• [Written instruction]
Can you edit the data below so that every "Where should I click to:" becomes "Where do I click to:", with everything else left unchanged?

Item-finding records:
# # # # # # #

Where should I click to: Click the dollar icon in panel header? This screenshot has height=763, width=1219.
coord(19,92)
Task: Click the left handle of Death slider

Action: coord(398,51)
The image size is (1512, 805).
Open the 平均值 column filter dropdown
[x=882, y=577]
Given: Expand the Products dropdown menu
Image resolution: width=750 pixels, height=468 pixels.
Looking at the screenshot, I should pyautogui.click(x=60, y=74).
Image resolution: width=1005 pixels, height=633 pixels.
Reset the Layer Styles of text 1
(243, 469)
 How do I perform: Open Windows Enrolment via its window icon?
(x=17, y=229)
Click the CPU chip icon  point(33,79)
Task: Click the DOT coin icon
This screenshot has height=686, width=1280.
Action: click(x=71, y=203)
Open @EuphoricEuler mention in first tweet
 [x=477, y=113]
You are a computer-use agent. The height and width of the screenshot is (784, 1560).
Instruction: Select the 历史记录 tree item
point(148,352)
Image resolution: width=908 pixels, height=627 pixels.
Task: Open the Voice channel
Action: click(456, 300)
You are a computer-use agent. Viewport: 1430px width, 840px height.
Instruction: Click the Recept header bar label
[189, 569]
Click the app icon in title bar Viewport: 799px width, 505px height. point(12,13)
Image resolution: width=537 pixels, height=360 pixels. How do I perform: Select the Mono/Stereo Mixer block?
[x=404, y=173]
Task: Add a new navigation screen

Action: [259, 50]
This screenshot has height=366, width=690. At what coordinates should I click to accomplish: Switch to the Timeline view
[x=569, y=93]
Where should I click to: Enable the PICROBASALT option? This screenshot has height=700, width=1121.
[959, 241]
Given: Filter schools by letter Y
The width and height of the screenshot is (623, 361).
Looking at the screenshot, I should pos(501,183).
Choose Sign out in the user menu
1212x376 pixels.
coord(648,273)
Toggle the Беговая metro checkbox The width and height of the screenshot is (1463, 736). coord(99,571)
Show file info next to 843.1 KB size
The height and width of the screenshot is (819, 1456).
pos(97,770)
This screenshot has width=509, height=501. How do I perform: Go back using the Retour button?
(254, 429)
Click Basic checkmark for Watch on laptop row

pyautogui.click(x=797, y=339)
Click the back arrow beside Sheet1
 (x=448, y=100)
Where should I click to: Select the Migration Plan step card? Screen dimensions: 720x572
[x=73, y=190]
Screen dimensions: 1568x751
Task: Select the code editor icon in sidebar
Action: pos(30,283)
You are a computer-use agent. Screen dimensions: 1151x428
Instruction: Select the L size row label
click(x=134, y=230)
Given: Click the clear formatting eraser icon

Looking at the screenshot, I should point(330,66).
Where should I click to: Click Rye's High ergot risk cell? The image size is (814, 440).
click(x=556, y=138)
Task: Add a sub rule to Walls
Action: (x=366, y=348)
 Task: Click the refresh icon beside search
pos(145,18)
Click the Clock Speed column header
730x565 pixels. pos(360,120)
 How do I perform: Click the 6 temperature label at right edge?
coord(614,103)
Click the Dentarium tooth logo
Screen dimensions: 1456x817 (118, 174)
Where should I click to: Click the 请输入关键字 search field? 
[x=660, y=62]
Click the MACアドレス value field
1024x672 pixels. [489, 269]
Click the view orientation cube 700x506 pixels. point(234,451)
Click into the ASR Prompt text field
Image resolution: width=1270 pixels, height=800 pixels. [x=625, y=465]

# # # # # # #

• [Exercise answer]
Where do I click to: Click the dollar icon in panel header? This screenshot has height=763, width=1219.
coord(19,92)
Task: Click the left handle of Death slider

Action: coord(398,51)
The image size is (1512, 805).
Open the 平均值 column filter dropdown
[x=882, y=577]
Given: Expand the Products dropdown menu
Image resolution: width=750 pixels, height=468 pixels.
Looking at the screenshot, I should pyautogui.click(x=60, y=74).
Image resolution: width=1005 pixels, height=633 pixels.
Reset the Layer Styles of text 1
(243, 469)
 How do I perform: Open Windows Enrolment via its window icon?
(x=17, y=229)
Click the CPU chip icon  point(33,79)
Task: Click the DOT coin icon
This screenshot has height=686, width=1280.
Action: click(x=71, y=203)
Open @EuphoricEuler mention in first tweet
 [x=477, y=113]
You are a computer-use agent. The height and width of the screenshot is (784, 1560).
Instruction: Select the 历史记录 tree item
point(148,352)
Image resolution: width=908 pixels, height=627 pixels.
Task: Open the Voice channel
Action: click(456, 300)
You are a computer-use agent. Viewport: 1430px width, 840px height.
Instruction: Click the Recept header bar label
[189, 569]
Click the app icon in title bar Viewport: 799px width, 505px height. point(12,13)
Image resolution: width=537 pixels, height=360 pixels. How do I perform: Select the Mono/Stereo Mixer block?
[x=404, y=173]
Task: Add a new navigation screen

Action: [259, 50]
This screenshot has height=366, width=690. At what coordinates should I click to accomplish: Switch to the Timeline view
[x=569, y=93]
Where do I click to: Enable the PICROBASALT option? This screenshot has height=700, width=1121.
[959, 241]
Given: Filter schools by letter Y
The width and height of the screenshot is (623, 361).
Looking at the screenshot, I should pos(501,183).
Choose Sign out in the user menu
1212x376 pixels.
coord(648,273)
Toggle the Беговая metro checkbox The width and height of the screenshot is (1463, 736). coord(99,571)
Show file info next to 843.1 KB size
The height and width of the screenshot is (819, 1456).
pos(97,770)
This screenshot has width=509, height=501. How do I perform: Go back using the Retour button?
(254, 429)
Click Basic checkmark for Watch on laptop row

pyautogui.click(x=797, y=339)
Click the back arrow beside Sheet1
 (x=448, y=100)
Where do I click to: Select the Migration Plan step card? Screen dimensions: 720x572
[x=73, y=190]
Screen dimensions: 1568x751
Task: Select the code editor icon in sidebar
Action: pos(30,283)
You are a computer-use agent. Screen dimensions: 1151x428
Instruction: Select the L size row label
click(x=134, y=230)
Given: Click the clear formatting eraser icon

Looking at the screenshot, I should point(330,66).
Where do I click to: Click Rye's High ergot risk cell? The image size is (814, 440).
click(x=556, y=138)
Task: Add a sub rule to Walls
Action: (x=366, y=348)
 Task: Click the refresh icon beside search
pos(145,18)
Click the Clock Speed column header
730x565 pixels. pos(360,120)
 How do I perform: Click the 6 temperature label at right edge?
coord(614,103)
Click the Dentarium tooth logo
Screen dimensions: 1456x817 (118, 174)
Where do I click to: Click the 请输入关键字 search field? 
[x=660, y=62]
Click the MACアドレス value field
1024x672 pixels. [489, 269]
Click the view orientation cube 700x506 pixels. point(234,451)
Click into the ASR Prompt text field
Image resolution: width=1270 pixels, height=800 pixels. [x=625, y=465]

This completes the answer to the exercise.